DUBAI — A potential agreement between Washington and Tehran to wind down their conflict carries a sharp contradiction at its core: the economic incentives designed to bring Iran to the table may end up empowering a force that the United States and its Western allies have designated as a terrorist organization.

Iran’s Revolutionary Guards have spent years building a vast commercial empire under the cover of international sanctions, with business interests spanning oil production, construction, shipping, telecommunications, and port operations.

Now, as both governments prepare for negotiations that could unlock billions of dollars for Iran and throw open its economy to global investment, the elite military force stands to be among the biggest winners of any deal reached.

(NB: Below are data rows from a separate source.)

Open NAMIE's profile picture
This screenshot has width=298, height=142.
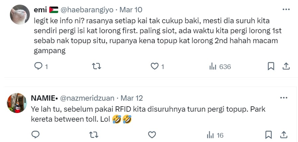(17, 103)

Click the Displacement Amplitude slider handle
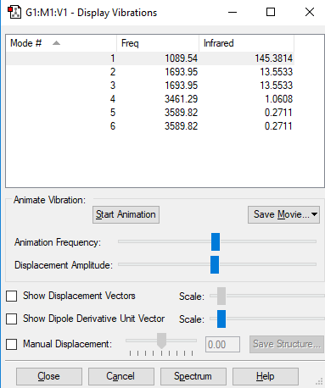[x=215, y=264]
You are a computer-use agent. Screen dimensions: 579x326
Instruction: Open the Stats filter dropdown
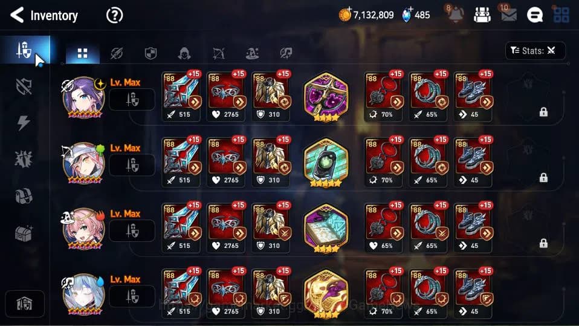point(535,51)
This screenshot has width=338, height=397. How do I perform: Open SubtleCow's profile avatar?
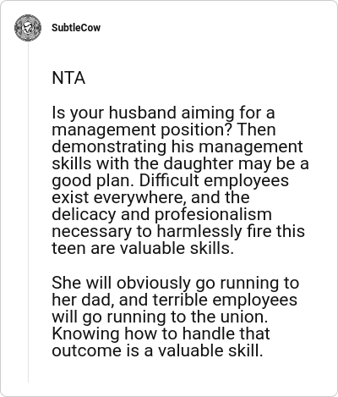[28, 28]
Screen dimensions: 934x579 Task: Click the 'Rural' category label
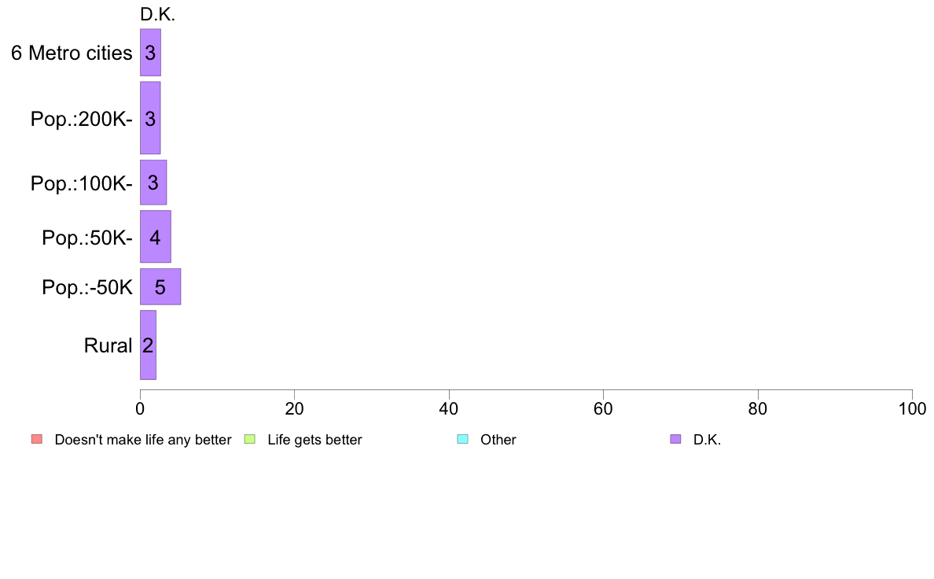[x=108, y=346]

Four senior Iranian sources told Reuters that the Islamic Revolutionary Guard Corps is uniquely positioned to capture a significant share of whatever financial benefits flow from sanctions relief, expanded oil exports, and incoming foreign investment.

But that same deep entrenchment in Iran’s commercial landscape could become one of the most serious barriers to a final agreement. Because the Guards are so thoroughly woven into Iranian business, their terrorism designation may make it extremely difficult to fully free the country’s economy from sanctions restrictions.

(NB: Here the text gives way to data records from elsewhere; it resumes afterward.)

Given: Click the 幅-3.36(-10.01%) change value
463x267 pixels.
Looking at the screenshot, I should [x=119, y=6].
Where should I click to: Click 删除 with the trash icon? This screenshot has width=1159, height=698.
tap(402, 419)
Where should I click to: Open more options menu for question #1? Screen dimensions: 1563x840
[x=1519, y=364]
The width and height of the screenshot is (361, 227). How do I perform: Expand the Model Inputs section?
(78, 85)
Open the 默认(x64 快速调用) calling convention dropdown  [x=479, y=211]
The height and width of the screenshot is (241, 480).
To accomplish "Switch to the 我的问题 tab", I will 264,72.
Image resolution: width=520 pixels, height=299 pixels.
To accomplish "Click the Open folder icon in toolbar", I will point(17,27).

The Guards were established by Iran’s late revolutionary leader Ayatollah Ruhollah Khomeini and grew considerably more powerful under his successor, Ayatollah Ali Khamenei, gaining political influence while leading efforts to extend Iran’s reach across the Middle East and crush internal opposition.

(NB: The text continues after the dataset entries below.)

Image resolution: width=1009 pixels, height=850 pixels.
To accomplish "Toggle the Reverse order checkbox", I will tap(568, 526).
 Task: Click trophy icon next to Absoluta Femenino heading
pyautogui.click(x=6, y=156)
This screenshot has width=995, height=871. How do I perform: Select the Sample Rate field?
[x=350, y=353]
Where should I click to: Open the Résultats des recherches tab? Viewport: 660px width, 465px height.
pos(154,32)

Since the war broke out on February 28 — triggered by strikes that killed Khamenei — the Guards have only tightened their grip on power within the country, playing a key role in installing Khamenei’s son, Mojtaba Khamenei, as the new supreme leader. The Guards have indicated they support the effort to reach a deal ending the conflict.

One senior source described the Guards as the true victors of the war, noting that having protected the survival of Iran’s Islamic system, they are better positioned than anyone to benefit from sanctions being lifted — particularly given their decades of experience running Iran’s sanctions-evasion operations.

A spokesperson for the Guards declined to offer any comment.

An interim agreement announced this week would allow waivers permitting sanctioned Iranian oil sales, while a more sweeping deal in the coming months could eliminate all remaining sanctions and give Iran access to a $300 billion reconstruction fund.

The Guards do not release financial information publicly, but a second senior source said that any economic recovery effort would naturally expand the organization’s already considerable financial reach — pointing to existing multibillion-dollar trade networks, oil activities, shipping operations, and construction enterprises.

The Guards’ engineering division, Khatam al-Anbia, oversees hundreds of affiliated companies involved in major infrastructure and energy projects, with additional involvement in telecommunications, automobile manufacturing, tourism, and logistics, according to official statements and public records.

The White House did not respond to a request for comment.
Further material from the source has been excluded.